*** DATA FOR REVIEW ***

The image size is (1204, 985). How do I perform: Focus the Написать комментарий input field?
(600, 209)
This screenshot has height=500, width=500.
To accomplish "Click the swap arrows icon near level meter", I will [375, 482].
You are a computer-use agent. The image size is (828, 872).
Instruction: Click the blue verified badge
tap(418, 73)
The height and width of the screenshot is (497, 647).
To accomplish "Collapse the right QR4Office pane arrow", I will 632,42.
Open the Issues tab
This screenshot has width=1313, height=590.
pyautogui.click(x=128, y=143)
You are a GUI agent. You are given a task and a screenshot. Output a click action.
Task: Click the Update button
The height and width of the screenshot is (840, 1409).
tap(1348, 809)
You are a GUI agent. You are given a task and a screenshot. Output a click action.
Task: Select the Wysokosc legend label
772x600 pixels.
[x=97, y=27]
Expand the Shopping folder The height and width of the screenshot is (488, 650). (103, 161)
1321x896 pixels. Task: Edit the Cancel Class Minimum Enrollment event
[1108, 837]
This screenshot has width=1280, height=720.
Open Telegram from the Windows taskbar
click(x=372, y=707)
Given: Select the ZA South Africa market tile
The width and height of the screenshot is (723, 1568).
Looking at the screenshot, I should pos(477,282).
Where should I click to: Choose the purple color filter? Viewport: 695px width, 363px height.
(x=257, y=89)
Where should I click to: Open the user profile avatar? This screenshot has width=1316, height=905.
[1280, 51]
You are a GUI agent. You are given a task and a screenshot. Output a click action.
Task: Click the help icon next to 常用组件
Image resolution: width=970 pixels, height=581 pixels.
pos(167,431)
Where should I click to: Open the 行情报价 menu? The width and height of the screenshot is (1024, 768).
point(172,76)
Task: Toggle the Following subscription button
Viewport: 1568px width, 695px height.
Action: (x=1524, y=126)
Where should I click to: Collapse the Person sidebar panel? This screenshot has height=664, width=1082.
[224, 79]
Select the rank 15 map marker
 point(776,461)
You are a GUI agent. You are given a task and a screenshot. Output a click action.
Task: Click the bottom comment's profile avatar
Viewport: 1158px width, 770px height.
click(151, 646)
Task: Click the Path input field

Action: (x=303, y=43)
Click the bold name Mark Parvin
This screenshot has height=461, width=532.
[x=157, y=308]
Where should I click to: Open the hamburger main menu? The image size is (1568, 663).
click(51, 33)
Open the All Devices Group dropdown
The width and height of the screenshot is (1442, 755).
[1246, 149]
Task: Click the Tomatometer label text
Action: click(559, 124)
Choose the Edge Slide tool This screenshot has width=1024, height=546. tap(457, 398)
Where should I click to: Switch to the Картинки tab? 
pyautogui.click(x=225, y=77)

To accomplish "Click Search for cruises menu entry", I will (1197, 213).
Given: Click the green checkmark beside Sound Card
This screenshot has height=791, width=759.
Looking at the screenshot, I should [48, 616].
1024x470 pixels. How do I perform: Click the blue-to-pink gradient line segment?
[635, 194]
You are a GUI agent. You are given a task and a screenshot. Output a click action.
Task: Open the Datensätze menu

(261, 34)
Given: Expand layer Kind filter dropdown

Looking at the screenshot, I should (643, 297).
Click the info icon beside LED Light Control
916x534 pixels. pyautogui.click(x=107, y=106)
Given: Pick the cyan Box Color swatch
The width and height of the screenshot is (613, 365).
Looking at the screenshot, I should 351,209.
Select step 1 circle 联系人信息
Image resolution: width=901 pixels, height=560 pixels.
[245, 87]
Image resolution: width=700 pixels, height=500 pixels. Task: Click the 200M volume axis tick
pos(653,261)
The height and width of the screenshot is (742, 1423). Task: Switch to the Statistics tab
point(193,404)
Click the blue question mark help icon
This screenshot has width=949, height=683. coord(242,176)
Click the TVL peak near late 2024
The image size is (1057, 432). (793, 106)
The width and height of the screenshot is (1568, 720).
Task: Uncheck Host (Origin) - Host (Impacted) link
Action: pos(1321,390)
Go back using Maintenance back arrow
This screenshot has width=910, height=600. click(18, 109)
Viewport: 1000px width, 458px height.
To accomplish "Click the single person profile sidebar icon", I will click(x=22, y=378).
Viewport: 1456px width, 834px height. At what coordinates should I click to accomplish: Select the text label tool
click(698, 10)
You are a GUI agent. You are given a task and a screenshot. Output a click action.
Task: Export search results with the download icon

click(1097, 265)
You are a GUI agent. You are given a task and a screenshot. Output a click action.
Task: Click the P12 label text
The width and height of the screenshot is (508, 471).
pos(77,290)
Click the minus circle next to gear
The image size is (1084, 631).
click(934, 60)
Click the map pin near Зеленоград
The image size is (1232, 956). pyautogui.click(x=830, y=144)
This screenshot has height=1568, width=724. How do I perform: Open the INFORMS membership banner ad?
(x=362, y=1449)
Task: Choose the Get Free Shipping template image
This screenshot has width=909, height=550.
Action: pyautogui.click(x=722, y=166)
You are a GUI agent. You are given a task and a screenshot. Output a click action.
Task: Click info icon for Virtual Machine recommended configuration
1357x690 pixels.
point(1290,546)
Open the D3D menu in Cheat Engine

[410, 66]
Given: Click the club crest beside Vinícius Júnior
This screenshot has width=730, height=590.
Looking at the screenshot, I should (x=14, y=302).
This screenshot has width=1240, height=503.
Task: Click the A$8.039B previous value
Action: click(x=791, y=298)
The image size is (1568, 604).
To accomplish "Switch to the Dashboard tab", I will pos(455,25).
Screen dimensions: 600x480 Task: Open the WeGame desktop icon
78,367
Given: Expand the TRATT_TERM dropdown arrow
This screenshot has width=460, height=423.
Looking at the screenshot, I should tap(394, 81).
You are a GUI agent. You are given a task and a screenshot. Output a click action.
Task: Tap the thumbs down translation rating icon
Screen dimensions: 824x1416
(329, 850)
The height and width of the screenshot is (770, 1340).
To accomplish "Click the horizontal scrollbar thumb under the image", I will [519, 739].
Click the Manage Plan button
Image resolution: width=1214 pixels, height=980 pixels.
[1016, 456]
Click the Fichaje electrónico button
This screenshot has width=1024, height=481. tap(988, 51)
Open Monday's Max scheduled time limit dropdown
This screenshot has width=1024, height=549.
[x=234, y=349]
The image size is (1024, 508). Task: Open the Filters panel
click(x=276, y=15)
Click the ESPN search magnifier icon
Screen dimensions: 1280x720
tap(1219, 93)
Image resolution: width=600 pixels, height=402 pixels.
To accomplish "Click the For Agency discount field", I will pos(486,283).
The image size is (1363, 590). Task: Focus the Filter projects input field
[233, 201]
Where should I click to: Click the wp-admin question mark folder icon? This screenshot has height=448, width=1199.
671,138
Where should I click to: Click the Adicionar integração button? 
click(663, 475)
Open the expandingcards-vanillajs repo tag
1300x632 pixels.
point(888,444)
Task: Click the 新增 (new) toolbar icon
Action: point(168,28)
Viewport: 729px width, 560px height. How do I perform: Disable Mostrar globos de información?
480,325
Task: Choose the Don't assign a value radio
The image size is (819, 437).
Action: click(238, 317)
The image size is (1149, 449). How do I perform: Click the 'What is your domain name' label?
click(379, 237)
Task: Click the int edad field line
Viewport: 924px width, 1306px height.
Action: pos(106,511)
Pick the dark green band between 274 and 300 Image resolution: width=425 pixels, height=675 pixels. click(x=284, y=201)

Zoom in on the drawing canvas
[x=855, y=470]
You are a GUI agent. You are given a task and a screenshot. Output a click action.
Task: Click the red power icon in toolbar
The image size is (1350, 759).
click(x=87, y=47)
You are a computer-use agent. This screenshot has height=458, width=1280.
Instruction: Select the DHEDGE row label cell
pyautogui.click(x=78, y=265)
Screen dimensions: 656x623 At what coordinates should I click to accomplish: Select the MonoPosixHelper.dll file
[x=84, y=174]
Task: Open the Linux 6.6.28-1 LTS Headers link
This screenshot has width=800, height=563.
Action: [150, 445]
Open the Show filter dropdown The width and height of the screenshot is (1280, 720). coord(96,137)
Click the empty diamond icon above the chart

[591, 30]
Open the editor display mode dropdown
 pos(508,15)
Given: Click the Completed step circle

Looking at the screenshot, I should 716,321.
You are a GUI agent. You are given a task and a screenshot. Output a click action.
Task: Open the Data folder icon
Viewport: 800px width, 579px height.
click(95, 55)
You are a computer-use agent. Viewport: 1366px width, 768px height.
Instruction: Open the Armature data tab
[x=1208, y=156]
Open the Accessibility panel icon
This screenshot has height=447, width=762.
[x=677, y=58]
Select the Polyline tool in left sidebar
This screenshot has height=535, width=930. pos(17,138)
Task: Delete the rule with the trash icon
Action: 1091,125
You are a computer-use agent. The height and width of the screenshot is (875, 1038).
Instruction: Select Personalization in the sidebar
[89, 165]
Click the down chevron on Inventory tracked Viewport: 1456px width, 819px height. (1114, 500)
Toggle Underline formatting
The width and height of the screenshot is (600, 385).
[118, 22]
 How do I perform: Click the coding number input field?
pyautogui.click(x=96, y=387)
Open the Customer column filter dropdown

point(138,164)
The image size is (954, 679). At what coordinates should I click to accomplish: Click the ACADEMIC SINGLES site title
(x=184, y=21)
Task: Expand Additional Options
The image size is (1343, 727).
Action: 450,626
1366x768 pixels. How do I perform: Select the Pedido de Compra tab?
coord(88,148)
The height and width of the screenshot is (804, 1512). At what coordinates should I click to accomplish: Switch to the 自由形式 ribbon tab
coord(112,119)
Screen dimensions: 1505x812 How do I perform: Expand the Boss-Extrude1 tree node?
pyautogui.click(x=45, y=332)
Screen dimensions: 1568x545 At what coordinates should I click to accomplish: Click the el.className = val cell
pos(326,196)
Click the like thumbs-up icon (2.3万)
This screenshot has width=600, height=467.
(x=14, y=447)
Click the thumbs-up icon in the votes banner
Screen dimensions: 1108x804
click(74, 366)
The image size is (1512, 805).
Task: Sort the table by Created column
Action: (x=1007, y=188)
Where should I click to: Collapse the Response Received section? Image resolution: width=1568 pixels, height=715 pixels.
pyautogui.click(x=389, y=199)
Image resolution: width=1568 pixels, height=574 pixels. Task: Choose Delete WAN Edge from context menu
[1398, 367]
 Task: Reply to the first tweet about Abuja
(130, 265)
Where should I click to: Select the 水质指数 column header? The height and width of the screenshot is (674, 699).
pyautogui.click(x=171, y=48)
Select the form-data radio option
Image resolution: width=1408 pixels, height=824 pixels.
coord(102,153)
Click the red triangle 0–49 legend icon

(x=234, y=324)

***

» **TASK OBJECTIVE**: Reproducing the whole listing above is not the task. Copy exactly only the lines from the one with "Go back using Maintenance back arrow" to the one with "Task: Click info", both kept.

» **RESPONSE TO THIS EXERCISE**:
Go back using Maintenance back arrow
This screenshot has width=910, height=600. click(18, 109)
Viewport: 1000px width, 458px height.
To accomplish "Click the single person profile sidebar icon", I will click(x=22, y=378).
Viewport: 1456px width, 834px height. At what coordinates should I click to accomplish: Select the text label tool
click(698, 10)
You are a GUI agent. You are given a task and a screenshot. Output a click action.
Task: Export search results with the download icon

click(1097, 265)
You are a GUI agent. You are given a task and a screenshot. Output a click action.
Task: Click the P12 label text
The width and height of the screenshot is (508, 471).
pos(77,290)
Click the minus circle next to gear
The image size is (1084, 631).
click(934, 60)
Click the map pin near Зеленоград
The image size is (1232, 956). pyautogui.click(x=830, y=144)
This screenshot has height=1568, width=724. How do I perform: Open the INFORMS membership banner ad?
(x=362, y=1449)
Task: Choose the Get Free Shipping template image
This screenshot has width=909, height=550.
Action: pyautogui.click(x=722, y=166)
You are a GUI agent. You are given a task and a screenshot. Output a click action.
Task: Click info icon for Virtual Machine recommended configuration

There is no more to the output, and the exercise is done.